O halde, yer bilimcisi Anjana Khatwa’dan ve onun yeni kitabından böyle bir anlayışa sahip olabildiğimiz için ne kadar şanslıyız: Kayanın Fısıltıları: Dünyadan Hikayeler. “Zamanın derinliklerine doğru heyecan verici bir yolculuk” olarak tanıtılan bu aşk mektubu öyle bir tutkuyla yazılmış ki, etkilenmeden duramıyorsunuz. Khatwa hayatının çoğunu jeolojinin müjdesini yaymaya adadı ve burada olağanüstü duygu derinliğini destekleyecek klinik ve bilimsel içerik sunuyor.
Kitap boyunca dağların, kraterlerin ve kayaların nasıl oluştuğu gibi konuları metodik bir şekilde anlatırken, aynı zamanda büyüleyici detaylara da yer veriyor. Aşkın ikonik sembolü olan Hindistan’daki Tac Mahal’in, kökenleri yaklaşık 2 milyar yıl önce birkaç ilkel kara kütlesinin çarpışmasına kadar uzanan fildişi beyazı Makrana mermerinden inşa edildiğini öğreniyoruz. Bu tektonik hareketleri, siyanobakterileri, fotosentezi ve kalsiyum karbonatı içeren bir tarif, bu olağanüstü anıtta kullanılan kayanın ortaya çıkmasını sağladı; ilk bakışta fark edilebileceğinden çok daha karmaşık bir süreç.
Khatwa, bilimsel temellerini oluşturduktan sonra kayaların ve minerallerin hikayelerini hayata geçiriyor ve bunu hatırlayabildiğim herhangi bir okul jeoloji dersinden çok daha duygusal bir şekilde yapıyor. Ürdün’ün Petra kentinde, okuyucuyu kayaların binalar oluşturmak için kesildiği negatif alana ve beklenmedik yerlerde ortaya çıkabilen güzelliğe dikkat etmeye zorluyor. Kumtaşı ve kuvarsın arasında kayalar “gördüğünüz bu desenler eski nehirlerin izleridir” diye fısıldıyor diye yazıyor. Bunlar Khatwa’nın arkadaşları ve çok geçmeden bu “zamanın hikaye koruyucuları” bizim de arkadaşlarımız olacak.
“
Tektonik çarpışmaları, fotosentezi ve daha fazlasını içeren bir tarif Tac Mahal’de kullanılan mermerin ortaya çıkmasını sağladı
“
Khatwa’nın kayalara olan sevgisi, çocukluğunda Kenya’nın güneydoğusundaki katılaşmış lav akıntılarının üzerinde yürürken ortaya çıktı. Kitabında bizi dünyanın dört bir yanına ve çağlar ötesine, Jurassic Coast Dünya Mirası Alanı ve onun 185 milyon yıllık jeolojik geçmişinin komşu olduğu İngiltere’nin Dorset kentindeki 20 yıllık evine götürüyor.
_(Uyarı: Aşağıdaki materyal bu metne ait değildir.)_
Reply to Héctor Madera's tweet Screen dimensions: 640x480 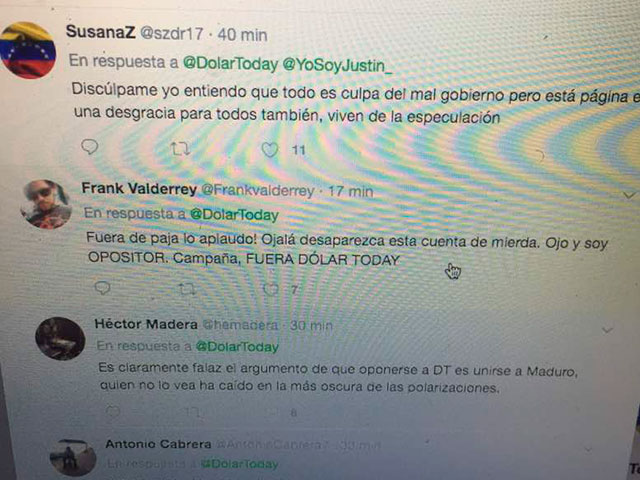(113, 411)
Bu yolculukta kayaların onu ve dünyamızı nasıl şekillendirdiğini öğrenmeye geliyoruz. Birleşik Krallık’taki Salisbury ovasındaki Stonehenge’in devasa sarsen taşlarını ziyaret ediyoruz, Yeni Zelanda’daki pounamu yeşil taşlarının bilimini ve mitolojisini ortaya çıkarıyoruz ve Yerli toplulukların zorla uzaklaştırılmasının ardından ABD’nin güneyinde pamuk tarlalarının hakim olduğu karanlık, verimli topraklara sahip bir bölge olan Kara Kuşak’ın ırksal ve siyasi tarihini takip ediyoruz.
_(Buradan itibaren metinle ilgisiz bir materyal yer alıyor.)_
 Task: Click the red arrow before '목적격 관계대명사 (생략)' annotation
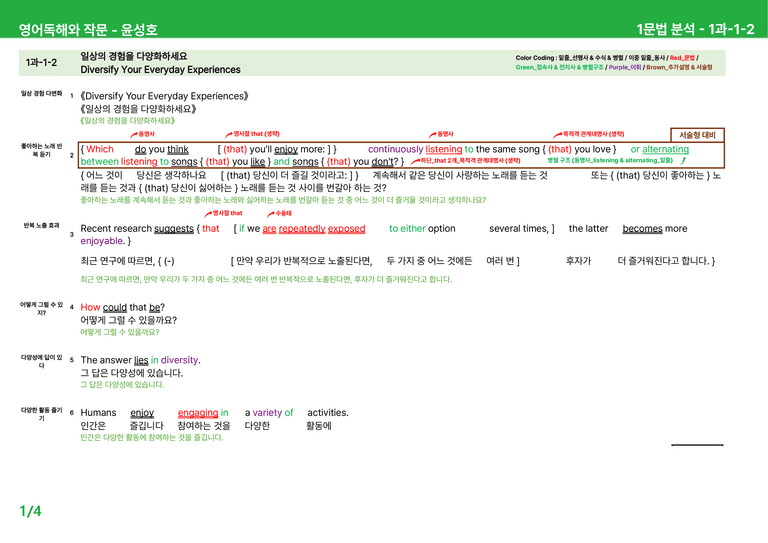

Ancak bu kitabı gerçekten öne çıkaran şey, Khatwa’nın kişisel dokunuşudur. Çalıştığı çevre sektörünün Birleşik Krallık’ta en az çeşitlilik gösteren alanlardan biri olduğu gerçeğinden çekinmeden, kendi annelik ve inanç deneyimlerini paylaşarak bize kırılganlık sunuyor.
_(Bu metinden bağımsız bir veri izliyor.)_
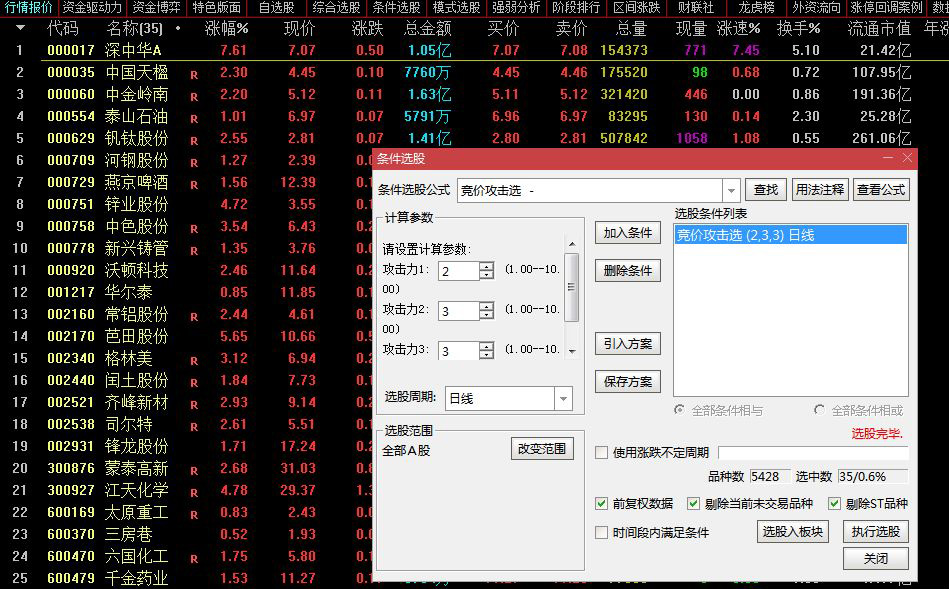This screenshot has width=949, height=589.
Task: Click the 执行选股 execute selection button
Action: click(x=874, y=531)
Kendisini nasıl “çalıştığım ortamların beyazlığıyla farklı bir insana dönüştüğünü”, kültürel ve manevi kimliğinin bilimsel kimliğinin ardından ikinci planda tuttuğunu anlatıyor. Bu kitap, bu ikiliği dengelemeye çalışan herkesin yanı sıra onu anlamak isteyenlerin de mutlaka okuması gereken bir kitap. Kayalarına sımsıkı tutunan ve ait olma ve ait olmama alanlarında yön değiştiren Khatwa’yı alkışlıyoruz.
Kayanın Fısıltıları O kadar bilgiyle dolu ki, her bölüm bir adım uzaklaşıp onu işlemenizi gerektiriyor. Khatwa aynı zamanda kasıtlı olarak kışkırtıcıdır ve kitabın başından itibaren bilim ve maneviyat arasındaki ittifakın bazı okuyucularda rahatsızlığa ve şaşkınlığa neden olabileceğini, çünkü bu insanların alışık olduğu bir şey olmadığını kabul etmektedir. Ancak bu potansiyel olarak bölücü yaklaşım, gerçekten düşündürücü bir yolculuk için bir katalizördür.
Dhruti Shah, Londra’da yaşayan serbest çalışan bir gazetecidir.